Give the data again exactly as it is written.

Start of Data for analysis

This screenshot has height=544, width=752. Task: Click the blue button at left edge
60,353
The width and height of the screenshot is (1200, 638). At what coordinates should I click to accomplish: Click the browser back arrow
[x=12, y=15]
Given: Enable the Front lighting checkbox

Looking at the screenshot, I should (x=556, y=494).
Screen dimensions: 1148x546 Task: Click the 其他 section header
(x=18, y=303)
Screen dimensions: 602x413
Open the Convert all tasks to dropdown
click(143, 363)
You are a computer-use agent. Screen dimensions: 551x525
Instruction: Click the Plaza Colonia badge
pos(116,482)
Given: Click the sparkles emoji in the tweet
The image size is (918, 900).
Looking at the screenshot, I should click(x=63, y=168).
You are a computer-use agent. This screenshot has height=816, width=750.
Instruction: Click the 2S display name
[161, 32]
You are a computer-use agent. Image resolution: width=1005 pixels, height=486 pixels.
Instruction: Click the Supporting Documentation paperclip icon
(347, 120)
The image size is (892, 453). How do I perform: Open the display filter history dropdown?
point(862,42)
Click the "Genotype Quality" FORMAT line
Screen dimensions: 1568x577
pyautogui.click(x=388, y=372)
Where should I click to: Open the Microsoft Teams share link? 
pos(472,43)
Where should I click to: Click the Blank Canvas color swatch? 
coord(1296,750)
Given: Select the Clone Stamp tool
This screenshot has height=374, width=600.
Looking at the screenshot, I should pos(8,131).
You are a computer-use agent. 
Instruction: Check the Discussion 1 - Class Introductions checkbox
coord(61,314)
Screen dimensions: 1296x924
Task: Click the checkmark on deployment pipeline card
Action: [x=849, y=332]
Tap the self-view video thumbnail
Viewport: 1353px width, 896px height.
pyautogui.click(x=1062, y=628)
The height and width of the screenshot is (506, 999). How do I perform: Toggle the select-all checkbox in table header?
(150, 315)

End of Data for analysis

Answer box:
This screenshot has height=544, width=752. Task: Click the blue button at left edge
60,353
The width and height of the screenshot is (1200, 638). At what coordinates should I click to accomplish: Click the browser back arrow
[x=12, y=15]
Given: Enable the Front lighting checkbox

Looking at the screenshot, I should (x=556, y=494).
Screen dimensions: 1148x546 Task: Click the 其他 section header
(x=18, y=303)
Screen dimensions: 602x413
Open the Convert all tasks to dropdown
click(143, 363)
You are a computer-use agent. Screen dimensions: 551x525
Instruction: Click the Plaza Colonia badge
pos(116,482)
Given: Click the sparkles emoji in the tweet
The image size is (918, 900).
Looking at the screenshot, I should click(x=63, y=168).
You are a computer-use agent. This screenshot has height=816, width=750.
Instruction: Click the 2S display name
[161, 32]
You are a computer-use agent. Image resolution: width=1005 pixels, height=486 pixels.
Instruction: Click the Supporting Documentation paperclip icon
(347, 120)
The image size is (892, 453). How do I perform: Open the display filter history dropdown?
point(862,42)
Click the "Genotype Quality" FORMAT line
Screen dimensions: 1568x577
pyautogui.click(x=388, y=372)
Where should I click to: Open the Microsoft Teams share link? 
pos(472,43)
Where should I click to: Click the Blank Canvas color swatch? 
coord(1296,750)
Given: Select the Clone Stamp tool
This screenshot has height=374, width=600.
Looking at the screenshot, I should pos(8,131).
You are a computer-use agent. 
Instruction: Check the Discussion 1 - Class Introductions checkbox
coord(61,314)
Screen dimensions: 1296x924
Task: Click the checkmark on deployment pipeline card
Action: [x=849, y=332]
Tap the self-view video thumbnail
Viewport: 1353px width, 896px height.
pyautogui.click(x=1062, y=628)
The height and width of the screenshot is (506, 999). How do I perform: Toggle the select-all checkbox in table header?
(150, 315)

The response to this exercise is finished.